To do.
Only the lines that hold the word "computer" are wanted from this listing.

Given data.
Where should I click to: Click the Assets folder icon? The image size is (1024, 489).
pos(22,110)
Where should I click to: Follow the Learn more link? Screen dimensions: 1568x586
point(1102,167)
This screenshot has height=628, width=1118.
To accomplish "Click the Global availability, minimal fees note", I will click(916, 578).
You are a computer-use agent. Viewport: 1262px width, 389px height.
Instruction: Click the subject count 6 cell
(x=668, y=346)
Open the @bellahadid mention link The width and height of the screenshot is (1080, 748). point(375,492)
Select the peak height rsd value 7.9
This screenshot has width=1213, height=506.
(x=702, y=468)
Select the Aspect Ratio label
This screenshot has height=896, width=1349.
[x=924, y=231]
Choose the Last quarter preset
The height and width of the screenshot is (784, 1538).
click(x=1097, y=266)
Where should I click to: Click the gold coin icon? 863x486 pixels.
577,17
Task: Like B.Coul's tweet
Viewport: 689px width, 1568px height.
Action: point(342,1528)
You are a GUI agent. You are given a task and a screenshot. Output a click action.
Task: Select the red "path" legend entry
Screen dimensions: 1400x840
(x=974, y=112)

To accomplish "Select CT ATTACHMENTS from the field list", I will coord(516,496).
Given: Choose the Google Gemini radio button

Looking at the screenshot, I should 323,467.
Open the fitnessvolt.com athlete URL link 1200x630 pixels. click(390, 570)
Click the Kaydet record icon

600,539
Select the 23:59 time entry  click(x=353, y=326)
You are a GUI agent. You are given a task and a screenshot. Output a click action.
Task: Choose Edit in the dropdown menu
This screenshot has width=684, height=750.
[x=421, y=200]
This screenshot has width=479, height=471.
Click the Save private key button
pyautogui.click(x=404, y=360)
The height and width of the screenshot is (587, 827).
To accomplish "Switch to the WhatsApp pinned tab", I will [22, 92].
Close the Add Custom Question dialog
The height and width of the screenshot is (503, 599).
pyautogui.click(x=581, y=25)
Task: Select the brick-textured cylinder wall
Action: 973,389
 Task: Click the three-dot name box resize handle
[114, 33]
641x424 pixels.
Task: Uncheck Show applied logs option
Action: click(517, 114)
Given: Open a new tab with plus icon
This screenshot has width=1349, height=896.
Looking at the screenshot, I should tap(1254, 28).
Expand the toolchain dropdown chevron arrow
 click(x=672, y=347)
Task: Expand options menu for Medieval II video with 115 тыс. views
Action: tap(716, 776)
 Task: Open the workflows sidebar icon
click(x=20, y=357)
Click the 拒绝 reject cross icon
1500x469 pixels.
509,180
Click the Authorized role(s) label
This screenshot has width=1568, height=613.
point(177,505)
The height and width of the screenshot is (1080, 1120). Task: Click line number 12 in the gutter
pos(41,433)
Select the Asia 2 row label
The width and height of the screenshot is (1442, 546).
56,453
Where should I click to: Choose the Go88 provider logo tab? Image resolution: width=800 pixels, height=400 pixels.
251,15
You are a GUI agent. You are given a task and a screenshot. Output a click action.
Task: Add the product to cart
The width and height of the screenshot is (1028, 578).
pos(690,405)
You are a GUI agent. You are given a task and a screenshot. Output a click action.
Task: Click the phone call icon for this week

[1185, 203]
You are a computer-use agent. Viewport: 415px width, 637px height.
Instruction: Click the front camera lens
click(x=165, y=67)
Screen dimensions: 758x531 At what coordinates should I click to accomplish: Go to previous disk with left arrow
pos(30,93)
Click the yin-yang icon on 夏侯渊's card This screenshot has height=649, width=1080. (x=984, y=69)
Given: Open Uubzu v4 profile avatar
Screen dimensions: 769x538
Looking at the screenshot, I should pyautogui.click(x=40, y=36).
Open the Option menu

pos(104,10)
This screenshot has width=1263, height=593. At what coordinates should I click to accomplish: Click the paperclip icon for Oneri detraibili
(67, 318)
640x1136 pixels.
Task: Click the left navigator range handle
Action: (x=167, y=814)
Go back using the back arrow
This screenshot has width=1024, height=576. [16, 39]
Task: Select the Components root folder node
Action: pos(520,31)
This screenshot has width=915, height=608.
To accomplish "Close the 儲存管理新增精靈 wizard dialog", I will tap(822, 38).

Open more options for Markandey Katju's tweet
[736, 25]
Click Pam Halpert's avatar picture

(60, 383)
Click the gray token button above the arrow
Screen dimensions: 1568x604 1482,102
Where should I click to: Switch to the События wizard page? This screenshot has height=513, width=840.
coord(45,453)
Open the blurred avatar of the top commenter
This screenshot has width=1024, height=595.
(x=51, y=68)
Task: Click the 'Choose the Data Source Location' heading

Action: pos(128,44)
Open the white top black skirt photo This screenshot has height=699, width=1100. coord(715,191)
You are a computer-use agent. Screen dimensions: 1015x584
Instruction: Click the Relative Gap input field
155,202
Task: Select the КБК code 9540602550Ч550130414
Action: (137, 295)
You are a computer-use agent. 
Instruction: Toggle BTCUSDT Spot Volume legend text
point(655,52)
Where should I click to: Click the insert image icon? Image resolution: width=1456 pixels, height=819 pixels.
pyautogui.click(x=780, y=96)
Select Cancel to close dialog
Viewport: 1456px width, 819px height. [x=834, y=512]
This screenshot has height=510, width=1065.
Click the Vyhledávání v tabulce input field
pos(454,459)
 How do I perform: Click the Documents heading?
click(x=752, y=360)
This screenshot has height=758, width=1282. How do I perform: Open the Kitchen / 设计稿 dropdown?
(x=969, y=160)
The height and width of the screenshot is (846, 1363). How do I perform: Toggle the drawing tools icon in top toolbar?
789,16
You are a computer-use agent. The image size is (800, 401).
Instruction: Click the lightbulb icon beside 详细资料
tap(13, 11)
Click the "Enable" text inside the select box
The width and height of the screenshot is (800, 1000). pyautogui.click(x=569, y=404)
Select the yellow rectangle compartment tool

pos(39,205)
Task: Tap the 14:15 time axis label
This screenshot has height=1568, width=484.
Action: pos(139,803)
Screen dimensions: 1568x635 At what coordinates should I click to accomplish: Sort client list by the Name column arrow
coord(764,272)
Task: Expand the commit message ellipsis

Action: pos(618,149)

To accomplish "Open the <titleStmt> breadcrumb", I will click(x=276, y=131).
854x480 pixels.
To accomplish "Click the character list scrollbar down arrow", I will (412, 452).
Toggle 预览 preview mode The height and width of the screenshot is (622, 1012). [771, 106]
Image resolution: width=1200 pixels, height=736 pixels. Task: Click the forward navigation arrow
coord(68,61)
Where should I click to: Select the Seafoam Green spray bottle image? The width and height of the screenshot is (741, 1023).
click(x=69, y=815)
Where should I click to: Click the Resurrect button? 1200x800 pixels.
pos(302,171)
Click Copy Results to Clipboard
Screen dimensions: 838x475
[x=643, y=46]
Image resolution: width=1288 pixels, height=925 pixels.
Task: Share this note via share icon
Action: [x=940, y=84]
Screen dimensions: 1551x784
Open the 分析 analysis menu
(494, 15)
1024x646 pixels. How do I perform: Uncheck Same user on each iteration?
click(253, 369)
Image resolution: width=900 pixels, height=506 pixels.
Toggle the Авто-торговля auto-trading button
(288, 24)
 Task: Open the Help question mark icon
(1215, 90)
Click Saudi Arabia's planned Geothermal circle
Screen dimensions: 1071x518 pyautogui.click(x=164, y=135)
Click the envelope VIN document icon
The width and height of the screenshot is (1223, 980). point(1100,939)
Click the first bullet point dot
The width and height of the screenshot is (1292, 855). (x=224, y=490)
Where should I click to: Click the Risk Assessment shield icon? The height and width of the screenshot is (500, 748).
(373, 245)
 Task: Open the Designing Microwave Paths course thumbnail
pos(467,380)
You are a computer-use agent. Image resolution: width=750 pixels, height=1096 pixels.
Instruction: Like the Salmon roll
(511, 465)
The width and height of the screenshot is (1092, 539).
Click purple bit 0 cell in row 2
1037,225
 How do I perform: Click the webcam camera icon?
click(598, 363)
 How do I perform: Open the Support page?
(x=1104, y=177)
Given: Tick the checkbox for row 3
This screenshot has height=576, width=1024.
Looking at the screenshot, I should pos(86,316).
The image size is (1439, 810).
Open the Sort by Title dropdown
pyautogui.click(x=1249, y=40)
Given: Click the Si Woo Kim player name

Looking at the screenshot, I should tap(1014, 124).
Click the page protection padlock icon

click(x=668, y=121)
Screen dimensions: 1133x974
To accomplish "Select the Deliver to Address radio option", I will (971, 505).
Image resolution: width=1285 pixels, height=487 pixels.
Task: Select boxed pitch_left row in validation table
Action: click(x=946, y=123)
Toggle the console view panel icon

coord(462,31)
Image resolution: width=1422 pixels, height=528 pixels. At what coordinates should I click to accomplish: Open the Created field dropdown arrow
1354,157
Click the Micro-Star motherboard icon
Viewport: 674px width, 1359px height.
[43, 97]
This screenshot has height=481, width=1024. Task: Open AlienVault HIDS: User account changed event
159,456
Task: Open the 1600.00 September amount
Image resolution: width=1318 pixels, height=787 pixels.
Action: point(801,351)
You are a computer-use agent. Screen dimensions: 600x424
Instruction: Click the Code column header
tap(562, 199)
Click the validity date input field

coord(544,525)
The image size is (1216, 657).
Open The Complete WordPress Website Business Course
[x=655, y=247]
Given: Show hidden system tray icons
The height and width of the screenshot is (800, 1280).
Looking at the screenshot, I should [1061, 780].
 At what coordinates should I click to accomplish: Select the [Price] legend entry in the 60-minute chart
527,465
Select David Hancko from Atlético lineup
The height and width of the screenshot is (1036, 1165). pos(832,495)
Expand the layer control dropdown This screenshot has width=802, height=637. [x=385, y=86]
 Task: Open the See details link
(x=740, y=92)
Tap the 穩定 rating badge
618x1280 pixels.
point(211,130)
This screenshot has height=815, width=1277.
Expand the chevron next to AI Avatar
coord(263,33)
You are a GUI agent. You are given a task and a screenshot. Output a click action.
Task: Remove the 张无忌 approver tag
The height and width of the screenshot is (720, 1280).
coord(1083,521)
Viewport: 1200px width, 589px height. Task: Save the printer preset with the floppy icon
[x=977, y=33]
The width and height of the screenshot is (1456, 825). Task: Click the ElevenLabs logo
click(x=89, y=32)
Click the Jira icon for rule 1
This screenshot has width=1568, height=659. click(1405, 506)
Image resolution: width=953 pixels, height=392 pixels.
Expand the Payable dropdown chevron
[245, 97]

Task response.
You are a computer-use agent. Viewport: 1262px width, 389px height.
You are a computer-use agent. Viewport: 415px width, 637px height.
You are a computer-use agent. Screen dimensions: 1015x584
You are a computer-use agent. 
You are a computer-use agent. The image size is (800, 401).
You are a computer-use agent. Image resolution: width=750 pixels, height=1096 pixels.
You are a computer-use agent. Screen dimensions: 600x424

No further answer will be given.